No. Android is a Java based OS that happens to use Linux as a kernel.

The majority of APIs are not exposed to NDK users, only to OEMs.

Google could release lets say Android 8 with another POSIX compliant kernel and the only apps that would notice are the ones using non official APIs.

Some Linux distros are already using non-linux kernels, e.g. GNU Debian/kFreeBSD, so Debian Linux is not Linux then.

Currently, Android is released using Linux kernel, ELF executable format, POSIX API's, and so on. There is no Android/kFreeBSD, nor Android/NT.

Android games can be launched on Linux using android libraries (not all, but some works pretty well, see: http://www.shashlik.io/showcases/ ).

Linux tools can be launched on Android systems (including X based tools, if X server is running).

For most of practical purposes, Android is Linux.

Nice try playing word games.

Debian user space isn't the same thing as a kernel.

Android kernel doesn't expose the same syscalls as a standard Linux.

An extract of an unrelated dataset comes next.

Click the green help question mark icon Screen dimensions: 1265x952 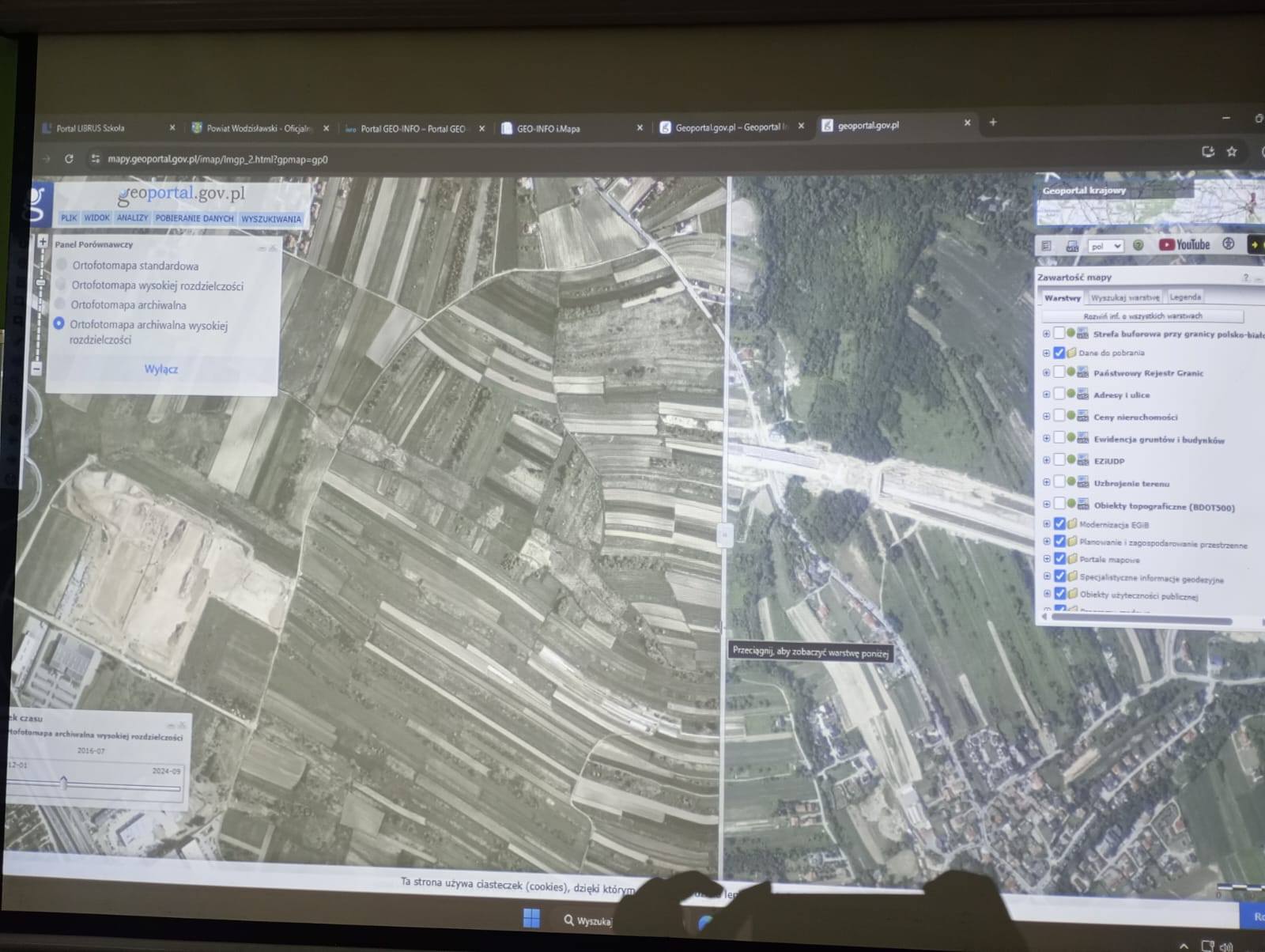click(1138, 246)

I am really keen in having Google replacing Linux with Magenta, then we can carry on this discussion about what Android is supposed to be.

Currently, Android can be ran at vanilla kernel: http://forum.xda-developers.com/nexus-7-2013/general/android...
A forked version of it because Google didn't want to deal with "No." from the Linux maintainers when they were massacring the kernel into mobile ready form.
My distro uses patched version of Linux kernel too. Only very few brave souls are using vanilla kernel. So what?
The point is that distro patches are trivial compared to Android patches. Your distro will continue to work fine with a vanilla kernel unless it's using an esoteric configuration, and even with esoteric configurations it's relatively easy to include necessary patches to vanilla kernel.

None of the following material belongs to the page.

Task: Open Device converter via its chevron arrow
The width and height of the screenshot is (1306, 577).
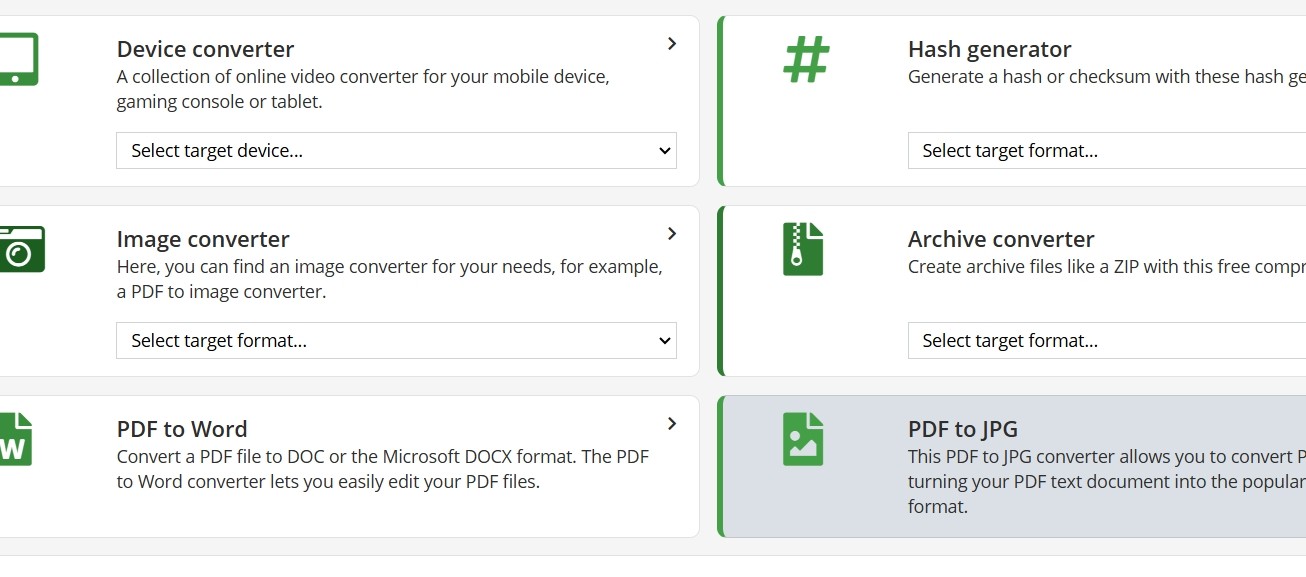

Compiling and using a vanilla kernel instead of the distro one is straightforward and easy job for people with basic knowledge of source building. It's not a job for "very few brave souls". The reason many people use distro kernels is because they're good enough.

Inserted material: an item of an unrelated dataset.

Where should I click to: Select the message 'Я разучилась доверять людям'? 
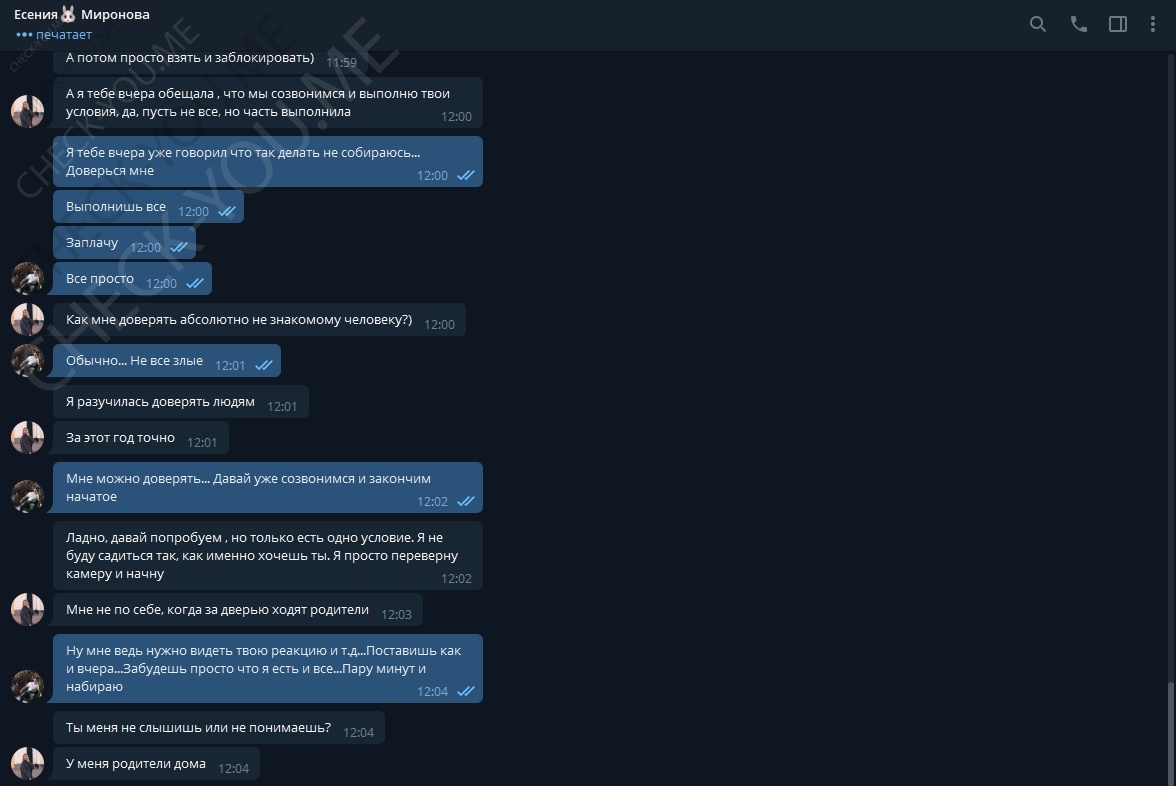tap(181, 402)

OTOH any consumer Android device requires millions of loc patching to a several years old version of Linux kernel just to boot.

AFAIK, vanilla kernel improved a lot in terms of functionality, so Android can work on vanilla kernel if code will be adapted to use these new APIs instead of Android homegrown APIs. Anyway, it's open source, so anybody can use Android patches without restriction. I see no problem here. Kernel version 4.4 is fresh enough for me: https://android.googlesource.com/kernel/common/+/android-4.4... .

BTW. I'm not sure if my distro (Fedora) will work with vanilla kernel without Redhat patches. There was times when it wasn't. I compiled kernel myself with my own patches and configuration in between 2001-2008.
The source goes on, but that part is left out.